**WHAT NEEDS TO BE DONE**
Give back an exact copy of the lines in the records below, from the line that has "Science Inc. (401, 289)" through the line that has "For every named target in this 1470×2246", and nothing besides.

====== SOURCE DATA ======

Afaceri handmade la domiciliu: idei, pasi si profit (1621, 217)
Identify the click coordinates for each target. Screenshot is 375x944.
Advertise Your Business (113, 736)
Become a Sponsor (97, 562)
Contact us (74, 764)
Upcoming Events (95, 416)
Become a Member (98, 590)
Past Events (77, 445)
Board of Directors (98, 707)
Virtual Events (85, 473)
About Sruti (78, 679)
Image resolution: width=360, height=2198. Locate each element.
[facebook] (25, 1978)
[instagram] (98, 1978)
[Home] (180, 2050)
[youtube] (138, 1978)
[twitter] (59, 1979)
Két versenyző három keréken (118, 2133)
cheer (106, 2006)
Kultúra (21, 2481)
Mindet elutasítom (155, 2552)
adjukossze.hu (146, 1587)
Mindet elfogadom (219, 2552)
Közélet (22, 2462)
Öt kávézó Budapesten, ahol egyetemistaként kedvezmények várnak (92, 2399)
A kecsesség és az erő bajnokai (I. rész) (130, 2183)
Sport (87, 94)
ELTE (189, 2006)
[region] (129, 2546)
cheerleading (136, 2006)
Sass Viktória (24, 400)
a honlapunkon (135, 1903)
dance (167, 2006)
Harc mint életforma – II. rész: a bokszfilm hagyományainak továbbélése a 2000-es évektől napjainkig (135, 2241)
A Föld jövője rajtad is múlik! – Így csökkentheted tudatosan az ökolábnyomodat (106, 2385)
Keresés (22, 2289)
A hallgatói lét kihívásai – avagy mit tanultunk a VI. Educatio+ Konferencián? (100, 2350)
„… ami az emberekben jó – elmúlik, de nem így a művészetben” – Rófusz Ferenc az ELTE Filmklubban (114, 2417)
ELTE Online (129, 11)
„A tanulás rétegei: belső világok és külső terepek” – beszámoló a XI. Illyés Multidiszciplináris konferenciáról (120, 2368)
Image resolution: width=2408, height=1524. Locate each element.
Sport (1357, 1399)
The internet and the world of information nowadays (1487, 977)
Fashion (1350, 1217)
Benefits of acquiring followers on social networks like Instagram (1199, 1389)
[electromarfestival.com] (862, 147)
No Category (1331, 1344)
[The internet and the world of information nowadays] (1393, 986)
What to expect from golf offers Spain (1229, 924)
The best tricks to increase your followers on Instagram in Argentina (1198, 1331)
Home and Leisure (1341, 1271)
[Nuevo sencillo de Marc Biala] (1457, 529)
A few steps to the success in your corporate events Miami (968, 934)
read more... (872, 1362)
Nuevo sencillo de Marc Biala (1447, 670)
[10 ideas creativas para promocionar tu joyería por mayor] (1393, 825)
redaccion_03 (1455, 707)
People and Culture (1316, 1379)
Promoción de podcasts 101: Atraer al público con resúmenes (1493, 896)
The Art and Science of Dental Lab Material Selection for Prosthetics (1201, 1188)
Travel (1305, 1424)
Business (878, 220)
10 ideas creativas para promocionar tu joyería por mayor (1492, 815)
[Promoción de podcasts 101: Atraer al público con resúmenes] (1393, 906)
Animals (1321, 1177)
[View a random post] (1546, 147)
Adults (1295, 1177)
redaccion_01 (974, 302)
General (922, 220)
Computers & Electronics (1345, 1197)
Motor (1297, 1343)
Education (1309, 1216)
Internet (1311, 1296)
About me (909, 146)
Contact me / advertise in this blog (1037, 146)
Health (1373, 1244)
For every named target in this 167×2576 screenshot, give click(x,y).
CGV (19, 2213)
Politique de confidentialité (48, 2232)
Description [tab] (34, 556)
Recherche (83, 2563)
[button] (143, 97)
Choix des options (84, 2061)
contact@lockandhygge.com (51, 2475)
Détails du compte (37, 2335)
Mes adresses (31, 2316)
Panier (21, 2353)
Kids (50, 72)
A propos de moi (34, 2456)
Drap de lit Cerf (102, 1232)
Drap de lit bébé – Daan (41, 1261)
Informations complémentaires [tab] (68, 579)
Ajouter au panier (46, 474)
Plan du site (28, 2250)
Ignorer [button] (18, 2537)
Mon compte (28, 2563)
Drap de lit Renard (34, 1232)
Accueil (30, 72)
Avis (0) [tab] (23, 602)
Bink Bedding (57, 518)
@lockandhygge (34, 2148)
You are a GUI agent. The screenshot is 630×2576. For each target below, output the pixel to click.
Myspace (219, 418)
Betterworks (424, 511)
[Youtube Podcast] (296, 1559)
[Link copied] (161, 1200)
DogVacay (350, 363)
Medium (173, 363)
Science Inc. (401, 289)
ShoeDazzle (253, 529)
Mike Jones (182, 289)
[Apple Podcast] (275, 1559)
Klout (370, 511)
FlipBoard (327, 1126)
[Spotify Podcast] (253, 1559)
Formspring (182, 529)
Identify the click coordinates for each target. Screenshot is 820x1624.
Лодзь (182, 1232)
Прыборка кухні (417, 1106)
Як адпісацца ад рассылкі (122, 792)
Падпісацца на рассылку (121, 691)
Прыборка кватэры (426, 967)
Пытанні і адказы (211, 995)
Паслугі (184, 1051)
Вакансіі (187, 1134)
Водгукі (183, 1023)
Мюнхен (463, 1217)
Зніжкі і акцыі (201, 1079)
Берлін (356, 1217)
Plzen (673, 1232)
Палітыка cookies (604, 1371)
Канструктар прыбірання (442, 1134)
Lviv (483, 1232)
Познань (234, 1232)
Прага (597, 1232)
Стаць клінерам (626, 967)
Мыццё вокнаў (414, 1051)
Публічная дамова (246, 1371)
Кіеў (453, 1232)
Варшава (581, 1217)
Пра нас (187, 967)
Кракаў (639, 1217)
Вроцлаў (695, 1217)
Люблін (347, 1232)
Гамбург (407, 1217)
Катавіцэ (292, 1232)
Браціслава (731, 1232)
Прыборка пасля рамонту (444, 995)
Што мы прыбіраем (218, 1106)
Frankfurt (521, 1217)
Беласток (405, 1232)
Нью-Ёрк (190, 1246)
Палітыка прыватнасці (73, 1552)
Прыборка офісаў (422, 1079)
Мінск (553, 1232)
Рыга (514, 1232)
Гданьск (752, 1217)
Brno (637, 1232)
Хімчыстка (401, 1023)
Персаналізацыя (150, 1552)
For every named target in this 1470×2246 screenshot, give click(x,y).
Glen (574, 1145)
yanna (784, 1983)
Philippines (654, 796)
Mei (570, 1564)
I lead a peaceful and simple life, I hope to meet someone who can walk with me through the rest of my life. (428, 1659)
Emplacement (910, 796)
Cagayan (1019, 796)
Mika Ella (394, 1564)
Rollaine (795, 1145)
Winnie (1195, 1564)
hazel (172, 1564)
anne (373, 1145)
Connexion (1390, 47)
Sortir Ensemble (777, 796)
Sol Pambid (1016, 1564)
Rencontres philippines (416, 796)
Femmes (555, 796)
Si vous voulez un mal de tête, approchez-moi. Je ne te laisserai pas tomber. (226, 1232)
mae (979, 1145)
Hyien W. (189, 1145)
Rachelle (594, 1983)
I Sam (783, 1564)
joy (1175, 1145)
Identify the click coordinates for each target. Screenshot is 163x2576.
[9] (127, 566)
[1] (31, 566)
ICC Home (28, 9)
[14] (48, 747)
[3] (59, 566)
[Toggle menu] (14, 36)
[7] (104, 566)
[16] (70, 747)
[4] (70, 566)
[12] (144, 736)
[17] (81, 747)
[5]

======

**ANSWER AREA**
Science Inc. (401, 289)
ShoeDazzle (253, 529)
Mike Jones (182, 289)
[Apple Podcast] (275, 1559)
Klout (370, 511)
FlipBoard (327, 1126)
[Spotify Podcast] (253, 1559)
Formspring (182, 529)
Identify the click coordinates for each target. Screenshot is 820x1624.
Лодзь (182, 1232)
Прыборка кухні (417, 1106)
Як адпісацца ад рассылкі (122, 792)
Падпісацца на рассылку (121, 691)
Прыборка кватэры (426, 967)
Пытанні і адказы (211, 995)
Паслугі (184, 1051)
Вакансіі (187, 1134)
Водгукі (183, 1023)
Мюнхен (463, 1217)
Зніжкі і акцыі (201, 1079)
Берлін (356, 1217)
Plzen (673, 1232)
Палітыка cookies (604, 1371)
Канструктар прыбірання (442, 1134)
Lviv (483, 1232)
Познань (234, 1232)
Прага (597, 1232)
Стаць клінерам (626, 967)
Мыццё вокнаў (414, 1051)
Публічная дамова (246, 1371)
Кіеў (453, 1232)
Варшава (581, 1217)
Пра нас (187, 967)
Кракаў (639, 1217)
Вроцлаў (695, 1217)
Люблін (347, 1232)
Гамбург (407, 1217)
Катавіцэ (292, 1232)
Браціслава (731, 1232)
Прыборка пасля рамонту (444, 995)
Што мы прыбіраем (218, 1106)
Frankfurt (521, 1217)
Беласток (405, 1232)
Нью-Ёрк (190, 1246)
Палітыка прыватнасці (73, 1552)
Прыборка офісаў (422, 1079)
Мінск (553, 1232)
Рыга (514, 1232)
Гданьск (752, 1217)
Brno (637, 1232)
Хімчыстка (401, 1023)
Персаналізацыя (150, 1552)
For every named target in this 1470×2246 screenshot, give click(x,y).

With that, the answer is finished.